Après La Coiffe de naissance, Serpents et échelles est la deuxième bande dessinée tirée d'une performance artistique d'Alan Moore, donnée lors d'un colloque sur « la magie réelle ». Malgré un concept intéressant, cette adaptation reste difficile à appréhender pour le commun des mortels.
Membre d'un groupe d'art performance, Moore monta des spectacles imaginés en fonction du lieu de leur représentation. Il s'approprie tous les aspects du territoire en question (historique, géographique, psychologique...), afin de remodeler celui-ci.

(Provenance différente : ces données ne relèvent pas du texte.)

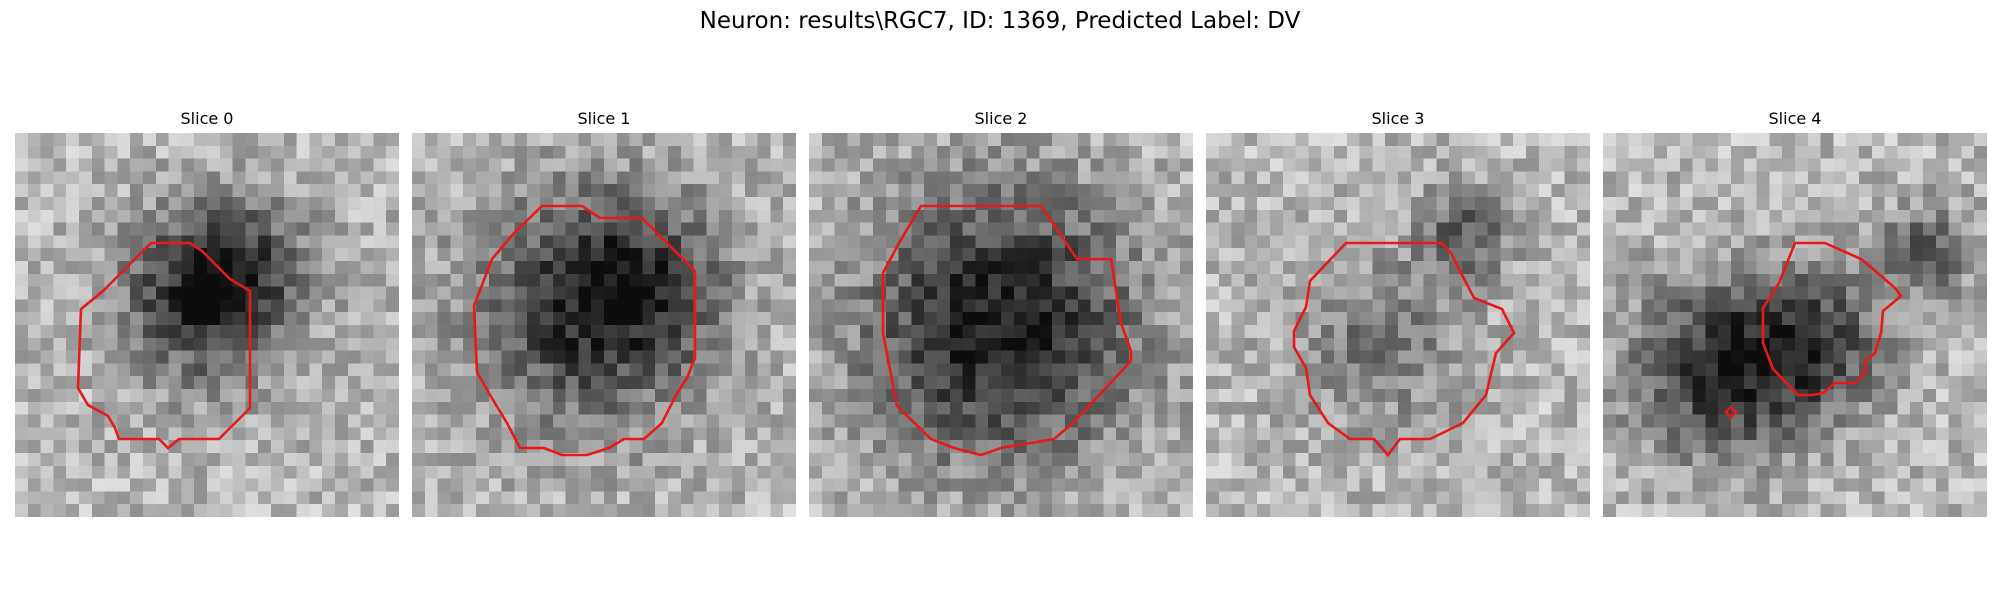  Describe the element at coordinates (1731, 412) in the screenshot. I see `roi-outline-small` at that location.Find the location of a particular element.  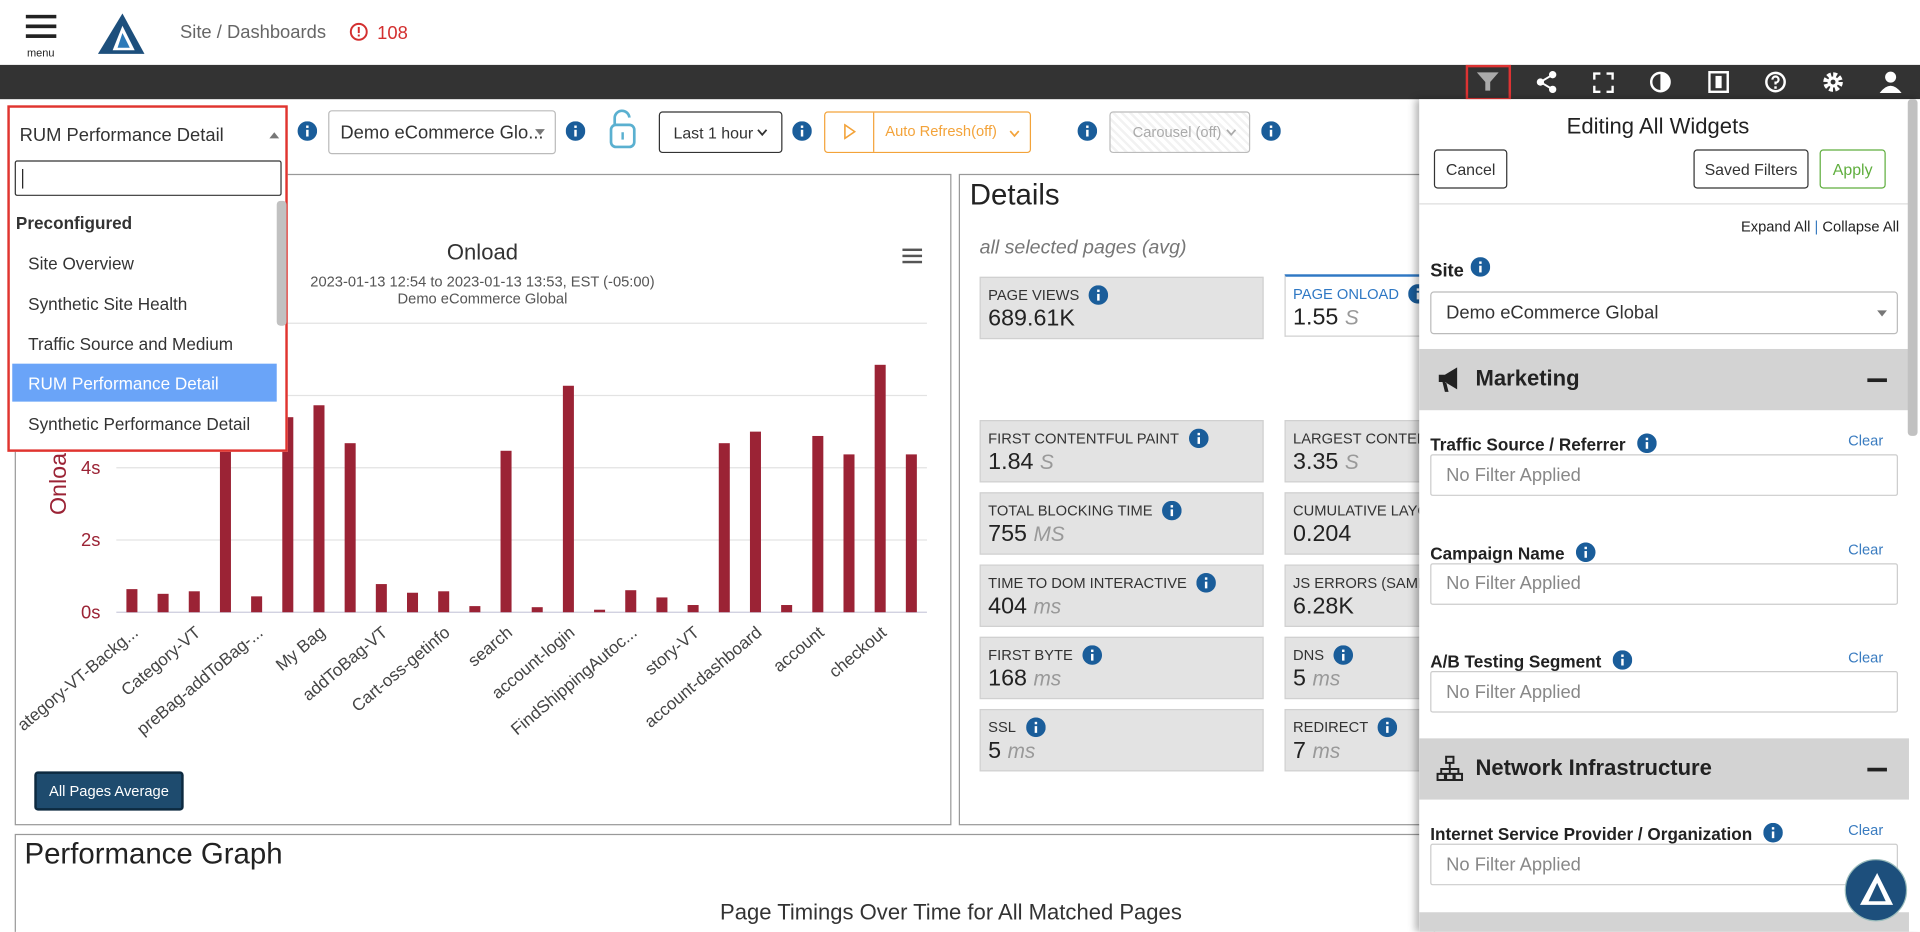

Il entreprend ici une présentation de personnages de la vie politique, culturelle, religieuse et scientifique, ayant à diverses époques habité ou transité par Red Lion Square à Londres.
Armé d'un sens de l'humour certain, il n'hésite pas à railler leurs faits, gestes et croyances. L'anecdote sur la condamnation et l'exécution d'Oliver Cromwell, l'une comme l’autre post-mortem, est ainsi réjouissante. Mais les personnages sont introduits très sommairement et l'on manque d'informations sur ces figures « célèbres ». Probablement passionnantes pour qui habite ou connaît cet endroit, ces histoires perdent une bonne partie de leur intérêt du fait de les éloigner du lieu qui les a inspirées.
On retrouve dans de nombreux passages le langage imagé de Moore, ainsi que son goût pour les métaphores et les tournures poétiques. Souvent alambiquées, ses envolées tendent vers un lyrisme parfois agaçant, voire incompréhensible.
Son discours teinté de mysticisme est soutenu par les illustrations étonnantes de Campbell. En noir, blanc et dégradés de gris, elles alternent entre aquarelle, crayon et reproductions photographiques. La mise en scène est audacieuse, avec des images qui s'entrecroisent et se superposent. Mais l'ambiance sombre qui en découle, ajoutée à la densité du texte et l'aspect non-homogène du style, rend l'ouvrage difficilement lisible.
De par la forme et le fond, l'aspect obscur de Serpents et Échelles déroutera à coup sûr bon nombre de lecteurs.